## EXERCISE DIRECTIONS
For this exercise, report every line of the material that includes "agent".

## RECORDED INFORMATION

************

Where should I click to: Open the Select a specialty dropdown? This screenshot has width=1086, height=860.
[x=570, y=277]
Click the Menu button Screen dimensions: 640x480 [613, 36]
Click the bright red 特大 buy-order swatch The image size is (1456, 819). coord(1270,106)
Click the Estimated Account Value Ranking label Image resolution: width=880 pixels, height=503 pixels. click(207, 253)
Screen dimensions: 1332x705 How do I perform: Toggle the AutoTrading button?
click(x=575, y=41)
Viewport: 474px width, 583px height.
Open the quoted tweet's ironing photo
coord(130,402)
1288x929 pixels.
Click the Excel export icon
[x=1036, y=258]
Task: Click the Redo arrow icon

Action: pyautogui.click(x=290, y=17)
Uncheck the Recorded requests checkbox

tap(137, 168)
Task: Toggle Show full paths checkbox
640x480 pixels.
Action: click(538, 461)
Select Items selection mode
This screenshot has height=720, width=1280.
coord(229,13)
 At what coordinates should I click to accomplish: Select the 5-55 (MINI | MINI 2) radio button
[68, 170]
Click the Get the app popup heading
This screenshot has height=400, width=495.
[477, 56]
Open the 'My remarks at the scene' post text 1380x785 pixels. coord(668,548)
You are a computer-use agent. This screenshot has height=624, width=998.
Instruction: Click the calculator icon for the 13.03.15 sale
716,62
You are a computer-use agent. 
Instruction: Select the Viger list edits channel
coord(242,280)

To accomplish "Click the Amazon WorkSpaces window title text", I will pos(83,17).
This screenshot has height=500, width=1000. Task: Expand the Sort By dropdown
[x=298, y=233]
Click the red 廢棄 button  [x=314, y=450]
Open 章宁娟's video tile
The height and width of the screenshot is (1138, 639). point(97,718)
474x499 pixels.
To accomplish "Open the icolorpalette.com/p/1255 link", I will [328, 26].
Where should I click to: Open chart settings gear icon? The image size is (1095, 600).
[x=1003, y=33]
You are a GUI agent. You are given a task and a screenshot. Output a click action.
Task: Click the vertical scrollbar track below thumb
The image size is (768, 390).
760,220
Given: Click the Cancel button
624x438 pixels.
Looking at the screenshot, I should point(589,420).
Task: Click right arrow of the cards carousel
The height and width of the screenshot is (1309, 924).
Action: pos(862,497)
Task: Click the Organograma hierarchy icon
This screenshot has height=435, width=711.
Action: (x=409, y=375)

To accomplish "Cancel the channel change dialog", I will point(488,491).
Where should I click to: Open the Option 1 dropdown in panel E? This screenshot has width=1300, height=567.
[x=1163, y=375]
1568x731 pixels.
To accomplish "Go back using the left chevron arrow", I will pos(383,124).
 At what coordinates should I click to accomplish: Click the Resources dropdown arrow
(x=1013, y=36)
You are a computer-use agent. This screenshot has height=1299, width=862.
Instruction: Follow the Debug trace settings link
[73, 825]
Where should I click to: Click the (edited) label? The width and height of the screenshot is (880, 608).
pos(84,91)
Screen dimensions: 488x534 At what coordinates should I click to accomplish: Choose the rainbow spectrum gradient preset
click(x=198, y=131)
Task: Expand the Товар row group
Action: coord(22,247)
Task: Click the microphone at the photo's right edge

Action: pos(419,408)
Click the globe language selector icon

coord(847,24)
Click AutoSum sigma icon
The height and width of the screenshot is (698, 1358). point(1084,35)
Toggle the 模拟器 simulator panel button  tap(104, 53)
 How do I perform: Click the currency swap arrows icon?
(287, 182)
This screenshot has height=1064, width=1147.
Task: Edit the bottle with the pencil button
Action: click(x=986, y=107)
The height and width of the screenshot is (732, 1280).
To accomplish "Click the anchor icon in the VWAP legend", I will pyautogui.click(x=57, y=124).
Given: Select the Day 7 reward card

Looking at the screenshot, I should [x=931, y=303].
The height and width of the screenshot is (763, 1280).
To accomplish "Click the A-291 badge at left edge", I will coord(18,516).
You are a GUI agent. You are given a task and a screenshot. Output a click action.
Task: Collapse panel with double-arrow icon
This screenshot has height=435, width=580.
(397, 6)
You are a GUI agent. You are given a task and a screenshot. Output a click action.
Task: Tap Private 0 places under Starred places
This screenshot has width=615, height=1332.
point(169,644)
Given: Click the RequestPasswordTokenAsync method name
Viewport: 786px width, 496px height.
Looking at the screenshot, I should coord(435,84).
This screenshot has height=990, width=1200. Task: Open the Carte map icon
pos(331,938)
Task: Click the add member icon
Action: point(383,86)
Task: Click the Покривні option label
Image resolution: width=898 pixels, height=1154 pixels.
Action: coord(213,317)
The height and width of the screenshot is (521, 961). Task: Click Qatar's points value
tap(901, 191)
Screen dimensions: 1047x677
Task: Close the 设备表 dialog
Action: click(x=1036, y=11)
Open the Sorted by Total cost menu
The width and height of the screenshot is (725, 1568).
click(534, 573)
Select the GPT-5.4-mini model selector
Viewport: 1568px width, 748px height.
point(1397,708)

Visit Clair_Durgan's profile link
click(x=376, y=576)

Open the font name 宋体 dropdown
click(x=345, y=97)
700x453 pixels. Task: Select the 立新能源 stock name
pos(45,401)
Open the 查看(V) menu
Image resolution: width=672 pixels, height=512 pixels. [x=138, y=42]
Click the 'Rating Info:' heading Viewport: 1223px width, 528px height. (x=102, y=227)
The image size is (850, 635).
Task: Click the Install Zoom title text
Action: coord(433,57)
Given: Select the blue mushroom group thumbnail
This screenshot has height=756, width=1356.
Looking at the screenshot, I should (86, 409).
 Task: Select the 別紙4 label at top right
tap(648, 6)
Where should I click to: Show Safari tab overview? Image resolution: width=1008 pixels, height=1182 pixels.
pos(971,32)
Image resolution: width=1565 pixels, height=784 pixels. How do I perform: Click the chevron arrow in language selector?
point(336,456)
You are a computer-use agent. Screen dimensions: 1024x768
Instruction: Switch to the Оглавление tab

************

## ANSWER
You are a computer-use agent. This screenshot has height=624, width=998.
You are a computer-use agent. 
You are a GUI agent. You are given a task and a screenshot. Output a click action.
You are a computer-use agent. This screenshot has height=1299, width=862.
You are a GUI agent. You are given a task and a screenshot. Output a click action.
You are a GUI agent. You are given a task and a screenshot. Output a click action.
You are a computer-use agent. Screen dimensions: 1024x768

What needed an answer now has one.